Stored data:
•••
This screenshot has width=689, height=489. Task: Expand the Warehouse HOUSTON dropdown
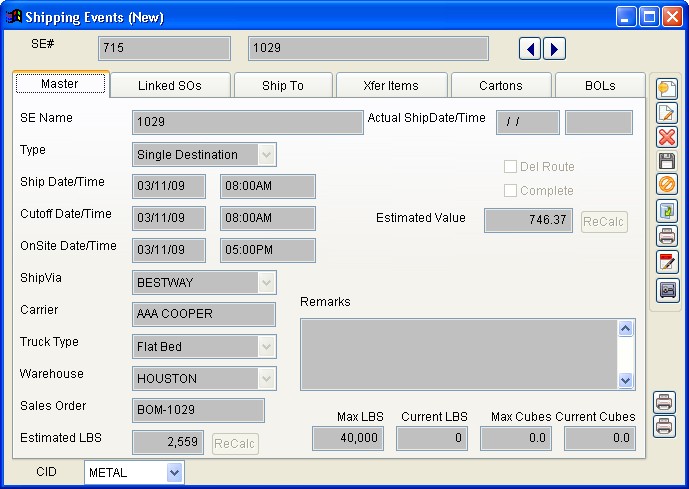266,379
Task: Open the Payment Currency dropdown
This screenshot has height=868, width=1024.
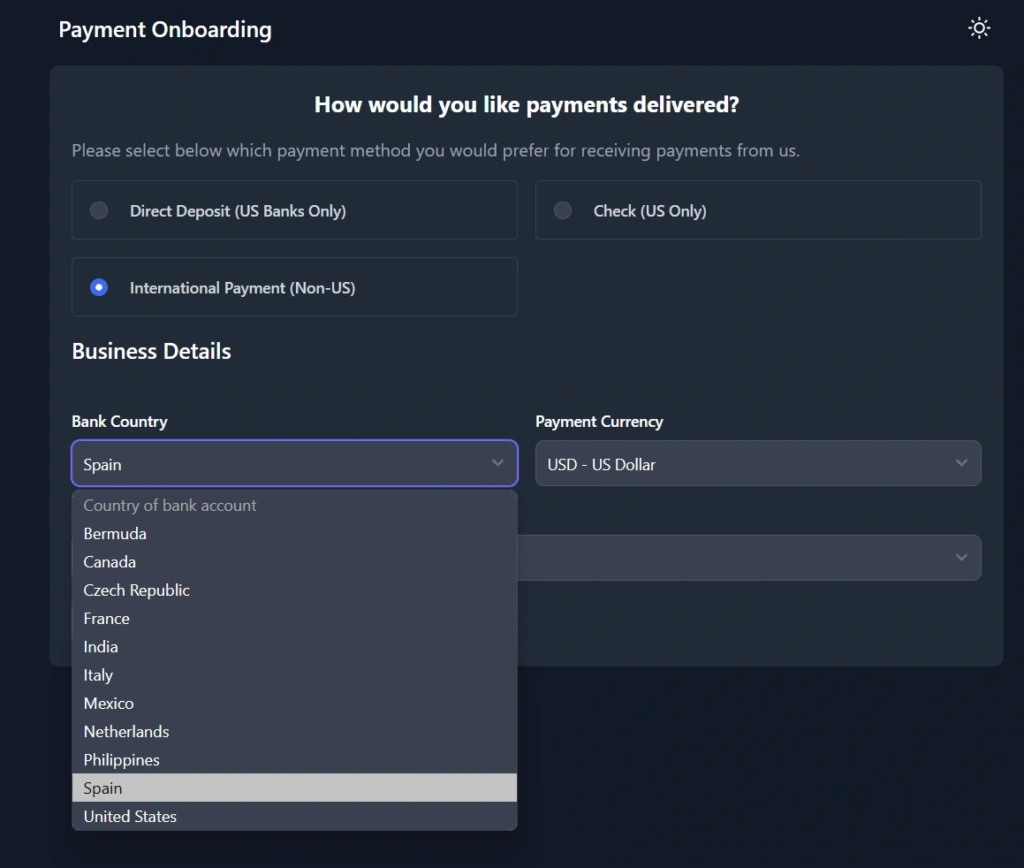Action: click(x=757, y=464)
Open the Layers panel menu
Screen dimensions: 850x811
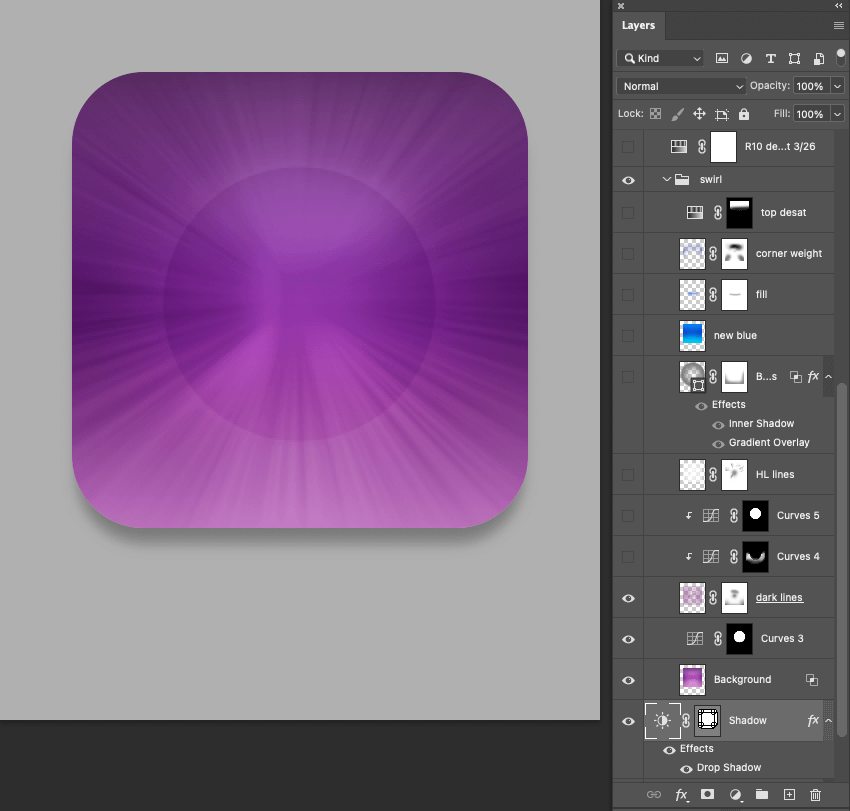point(838,25)
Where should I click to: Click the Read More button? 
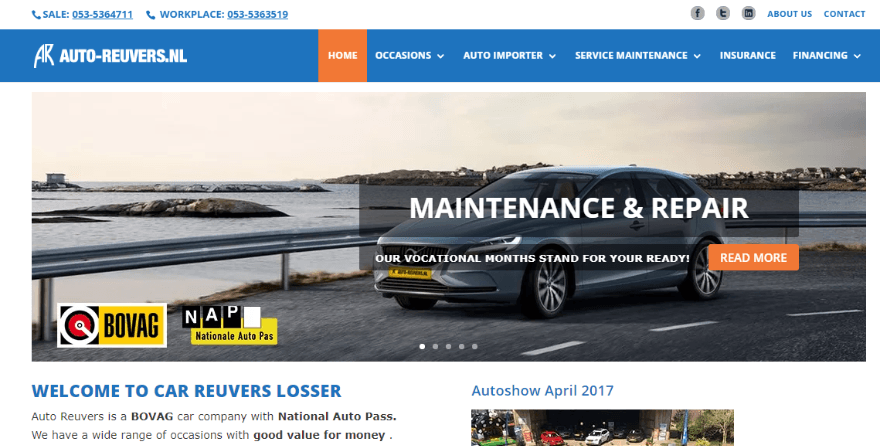click(x=753, y=258)
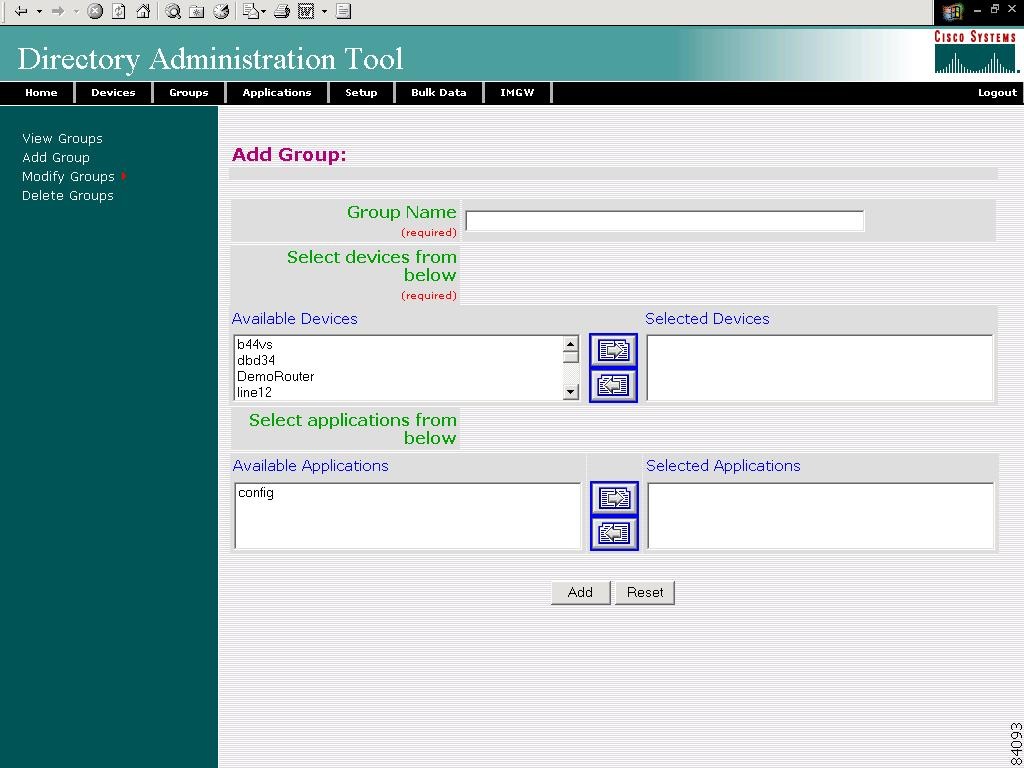This screenshot has height=768, width=1024.
Task: Click the left-arrow icon to remove a device
Action: pos(613,385)
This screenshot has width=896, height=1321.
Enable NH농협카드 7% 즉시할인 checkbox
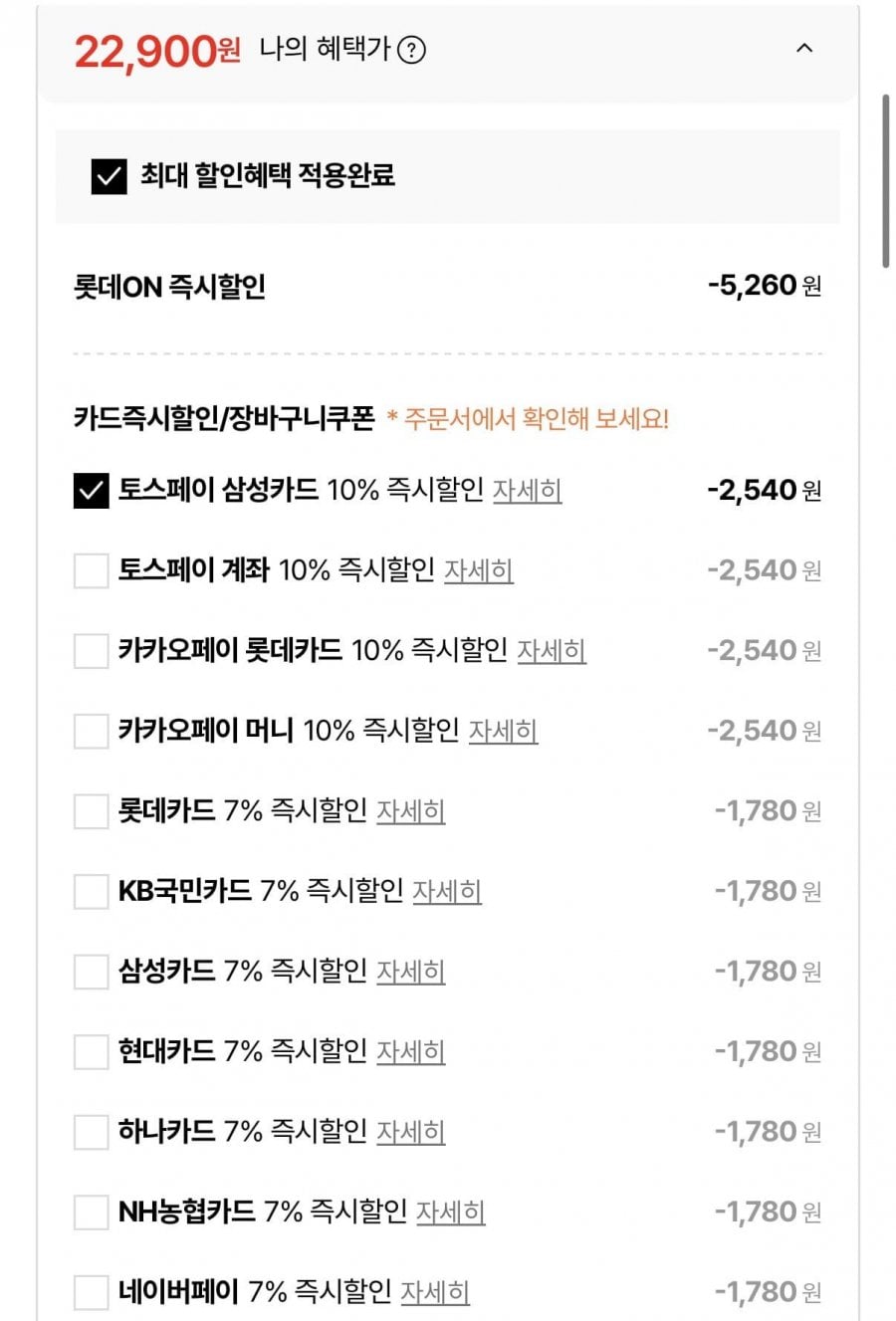point(91,1212)
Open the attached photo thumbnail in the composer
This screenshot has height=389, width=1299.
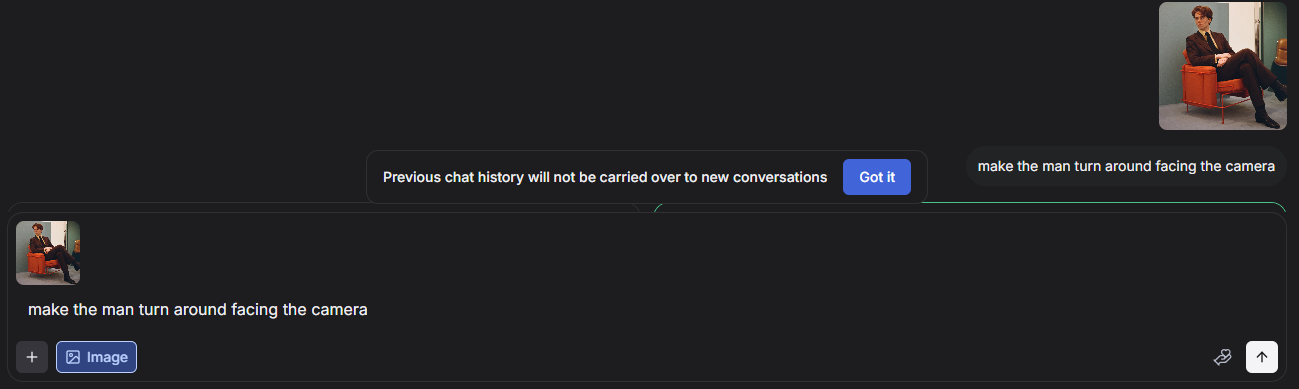coord(48,253)
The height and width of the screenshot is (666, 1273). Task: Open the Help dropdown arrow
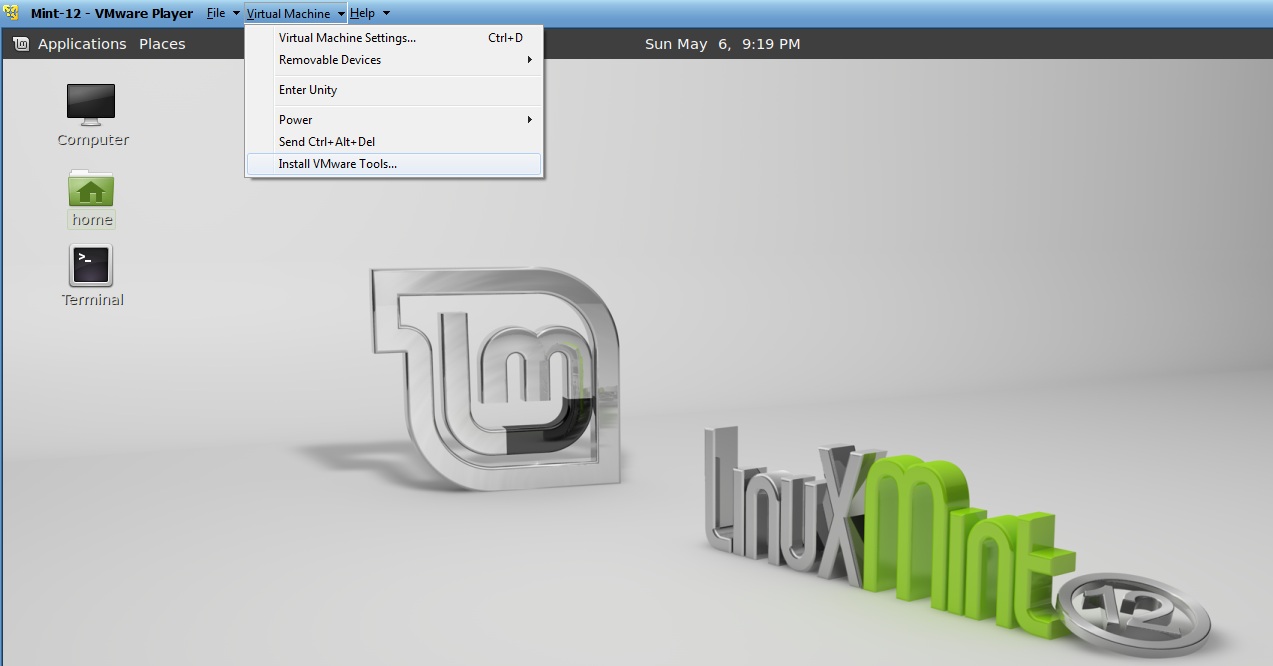click(385, 13)
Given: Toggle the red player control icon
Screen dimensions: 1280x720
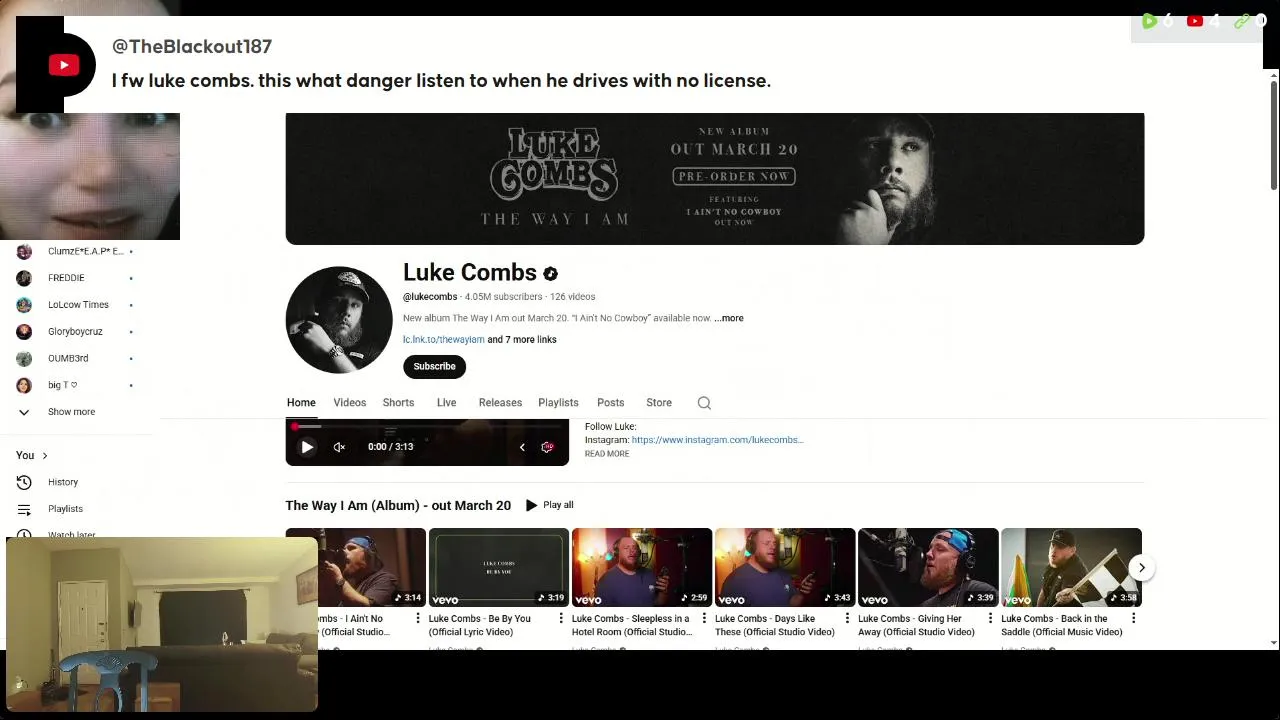Looking at the screenshot, I should (547, 447).
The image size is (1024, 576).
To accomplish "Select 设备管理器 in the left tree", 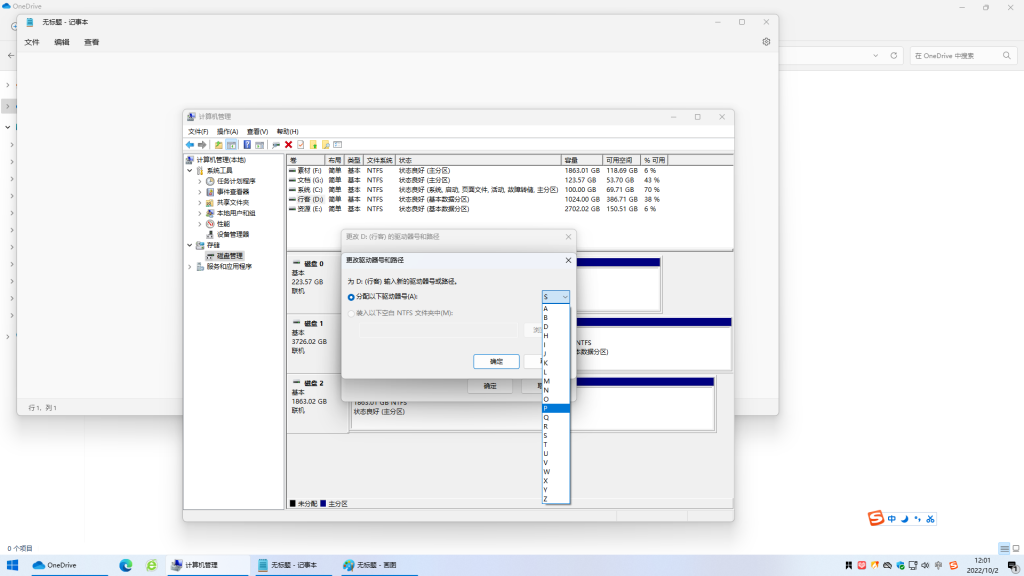I will [233, 234].
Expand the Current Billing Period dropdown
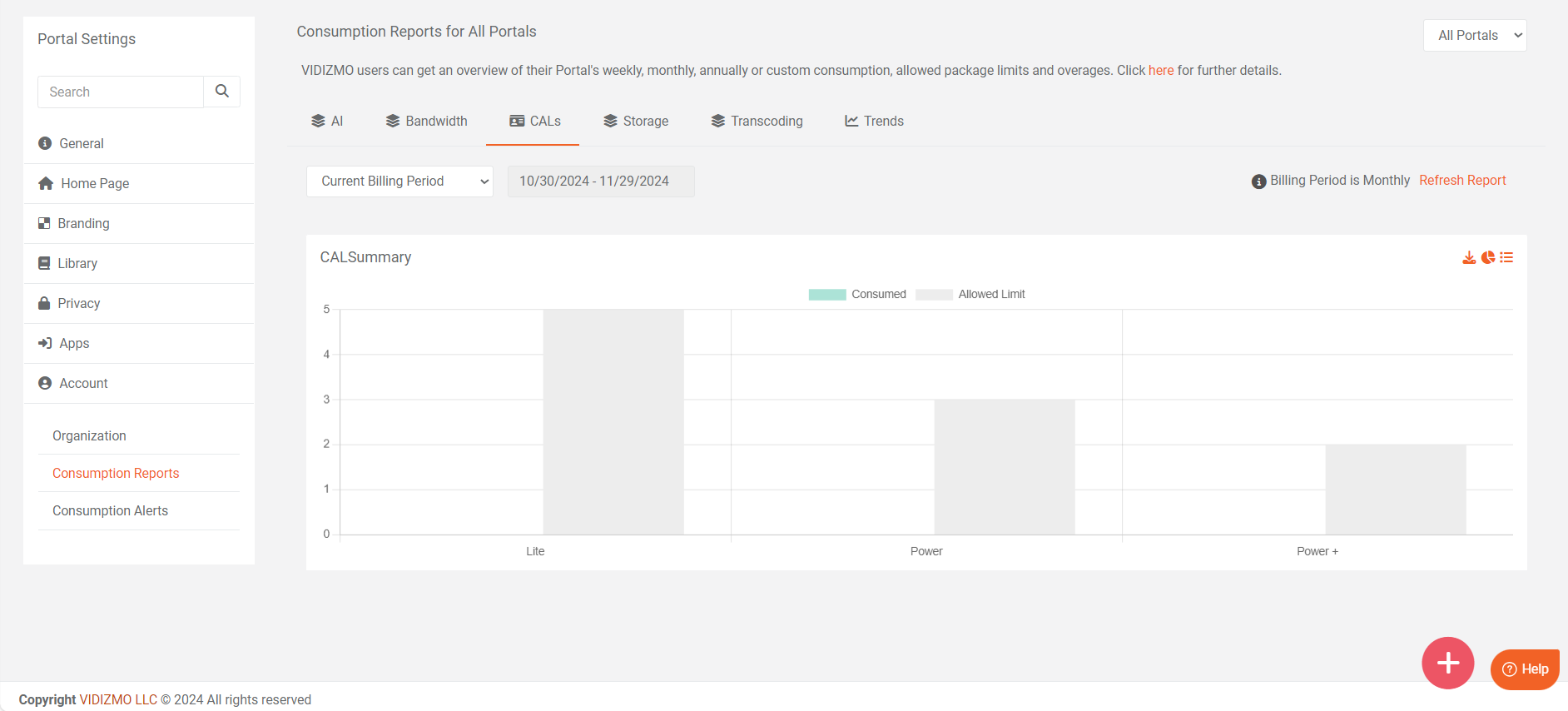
•••
**Exercise requirements:** Whatever lies between the first line of the data and the line holding "The image size is (1024, 576).", inclusive, should be repeated exactly, apart from the pictures.

**Result of the exercise:**
This screenshot has width=689, height=489. Task: Expand the Warehouse HOUSTON dropdown
266,379
Task: Open the Payment Currency dropdown
This screenshot has height=868, width=1024.
Action: click(x=757, y=464)
Open the Layers panel menu
Screen dimensions: 850x811
point(838,25)
Where should I click to: Click the Read More button? 
click(x=753, y=258)
This screenshot has height=768, width=1024.
Task: Click the left-arrow icon to remove a device
Action: pos(613,385)
This screenshot has width=896, height=1321.
Enable NH농협카드 7% 즉시할인 checkbox
point(91,1212)
Open the attached photo thumbnail in the composer
This screenshot has height=389, width=1299.
coord(48,253)
The height and width of the screenshot is (666, 1273). Task: Open the Help dropdown arrow
click(385, 13)
Given: Toggle the red player control icon
Screen dimensions: 1280x720
Looking at the screenshot, I should (547, 447).
The image size is (1024, 576).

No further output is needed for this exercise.